I found I could not suspend disbelief enough to follow along with this writer. While he means well, using examples like the Sudan or the Kurds is cherry-picking at the extreme. After all, his thesis is "maps without borders" It's one thing to look at a government that's been around for 20 years (or, in the Kurd example, not really existing yet) and make some generalization. It's another thing entirely to apply such generalizations to the rest of the world. He failed with this.

He also meandered quite a bit around resources: pipelines, roads, and such. I'm sure there was a point there, but heck if I could grasp it.

This is just not such a good article. I'd like to see these ideas explored in a more cogent fashion though. I think there's an interesting concept in there.


Part of the problem is that he isn't even internally consistent.

Sudan is too large, and should be split up.
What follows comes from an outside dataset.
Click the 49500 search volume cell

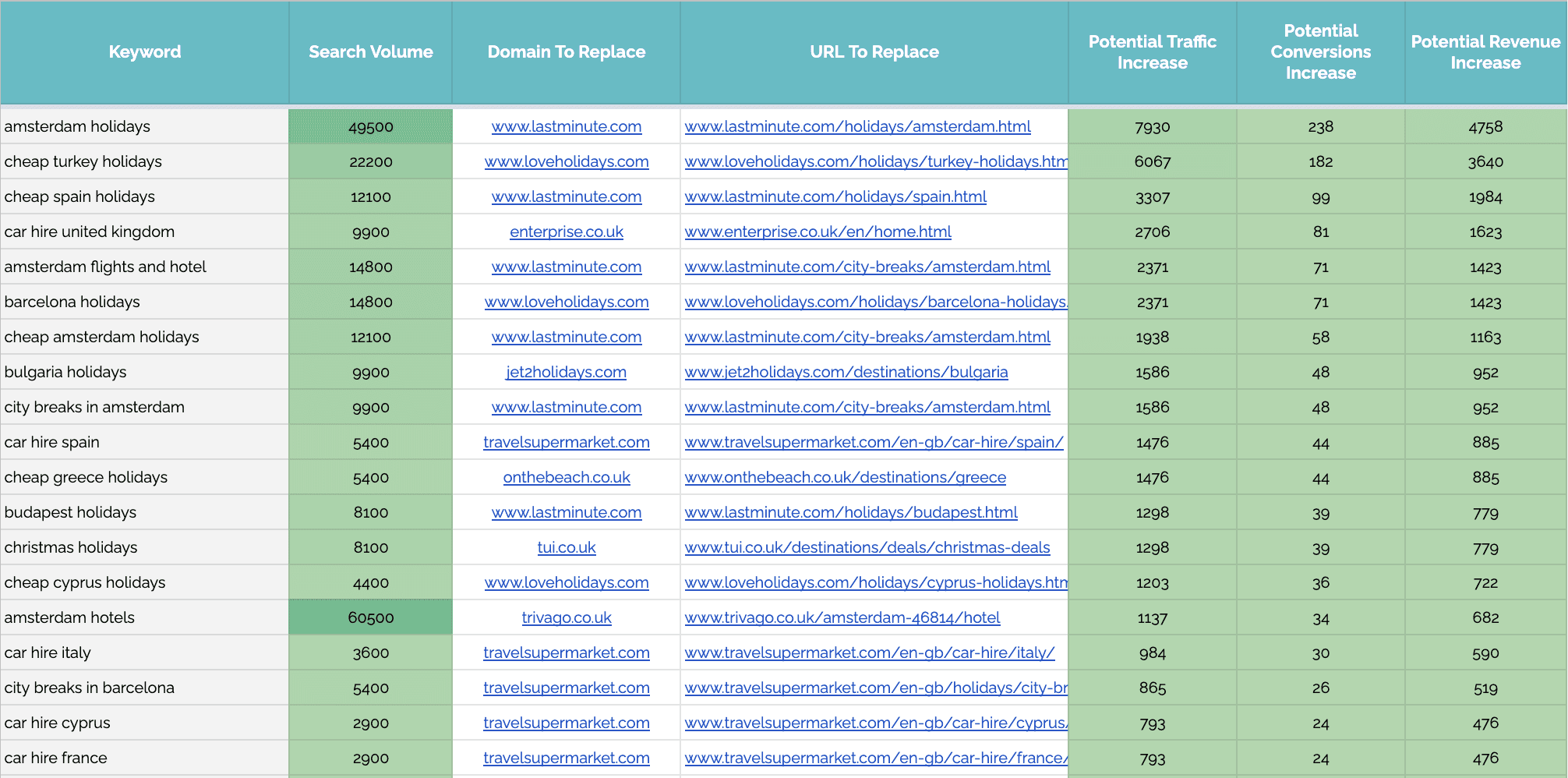pyautogui.click(x=370, y=126)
But also: "Africa can become economically viable only if its plethora of puny economies merge from more than 50 into just a few."
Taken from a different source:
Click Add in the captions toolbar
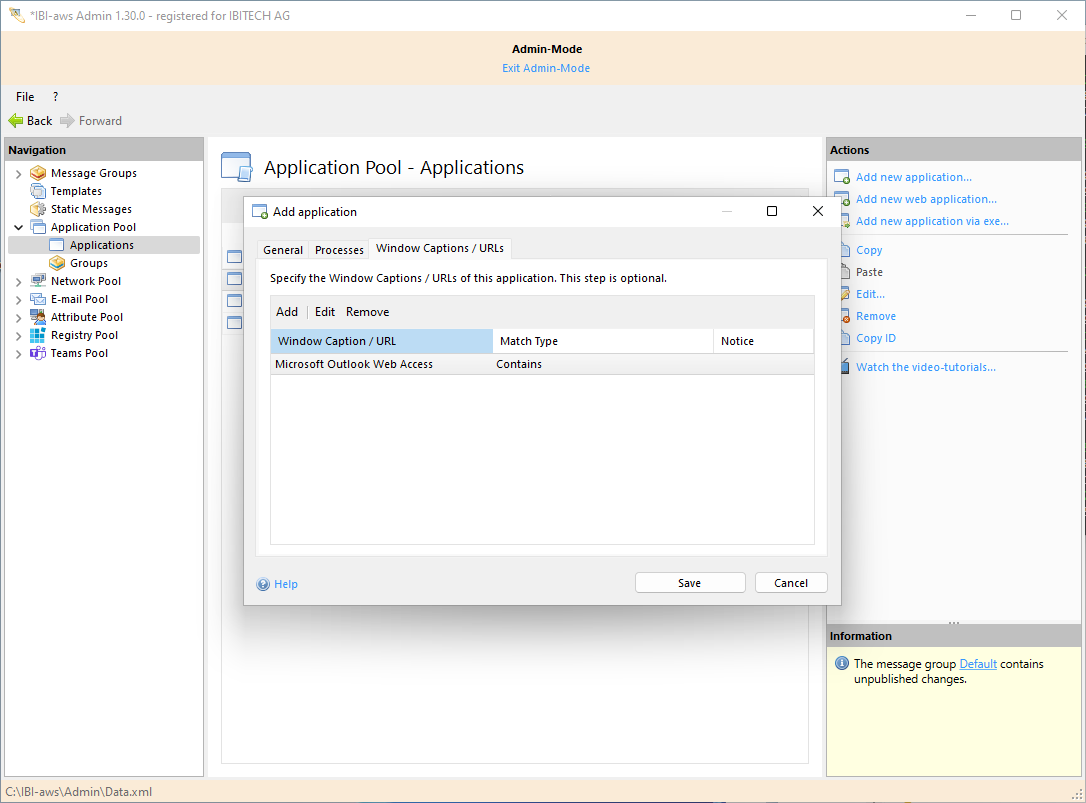pos(287,312)
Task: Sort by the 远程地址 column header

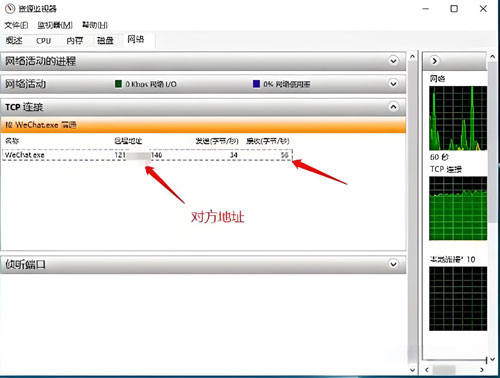Action: [128, 141]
So what needs to happen? Merging Africa into a few gigantic balkanized states with no shared interests (like Sudan), or splitting it up into many small city states, a few of which will be well run?
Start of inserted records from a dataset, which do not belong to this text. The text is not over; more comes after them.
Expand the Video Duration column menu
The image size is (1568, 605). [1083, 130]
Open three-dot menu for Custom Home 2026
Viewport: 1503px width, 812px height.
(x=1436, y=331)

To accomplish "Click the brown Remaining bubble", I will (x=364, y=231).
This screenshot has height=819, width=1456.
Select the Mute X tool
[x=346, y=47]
"a few of which will be well run?"

A few of which will serve as an example for the rest.

But this: "Merging Africa into a few gigantic balkanized states [...] or splitting it up" is part of the reason they're doing badly. Being a battleground for foreign intervention has not allowed much in the way of economic development.


> A few of which will serve as an example for the rest.

Africa has always had a few well run countries. Why will their example help more in the future than it has in the past?


Speaking in the context of a city-state/small-state fragmentation of the larger African states.


It's a nice idea but it's naive to believe everyone is going to adopt similar ideologies simply because we remove borders. Will everyone be happy to compromise? People have different ideas about how things should be run, even the assumption that deep down everyone really wants western style democracy seems a little arrogant.

Europe succeeded in the relaxation of its borders because this was preceded by cultural/ideological homogenisation that took a very long time. This can not be imposed by policy.

I guess the author realises this to an extent and by the end of the article much more modest goals are being set. Still it all sounds very vague like it's kind of meant to somehow take care of itself.


>why do we lazily accept the continuing existence of Sudan, a >British colonial construct joining Arab Muslims and African >Christians in Africa's second largest country

If you're going to divide political borders into "real" ones maybe you should start with those within the united states instead of mucking around in Africa. There is always Cascadia.

http://en.wikipedia.org/wiki/Cascadia_(independence_movement...

and then you could consider making a state out of New York City since the culture, religion and ethinic mix is radically different than upstate New York (That is the kind of criteria the author cites).

and realistically, you could look at most of the big states in the US and split them up if we're going to start remaking political borders just because they're old or ineffective. I nominate South Jersey as "Snookiandia". Wow this could be fun!


Some foreigner (ie, not from either region) starts pontificating about how political borders should be redrawn in Africa and the Middle East. It must be Wednesday.

(Not removed - that's just the mind-numbing pitch that he steps back to just redrawing borders.)

Meh. I wish I could still flag articles, as this is one of those I-feel-stupider-for-having-read-it essays.


"One obstacle to the realization of a Palestinian state is the fact that the West Bank and the Gaza Strip are not connected." Yet if they were then Israel wouldn't be connected and there would be a war between Fatah (West Bank) and Hamas (Gaza).


Shameless plug... an old site of mine (2005!), which attempts to democratically draw "non-political" borders within the US, based on user responses:

http://commoncensus.org


Political borders were created for a reason. Removing borders will make those reasons apparent again, and instigate the same violent strife which created them.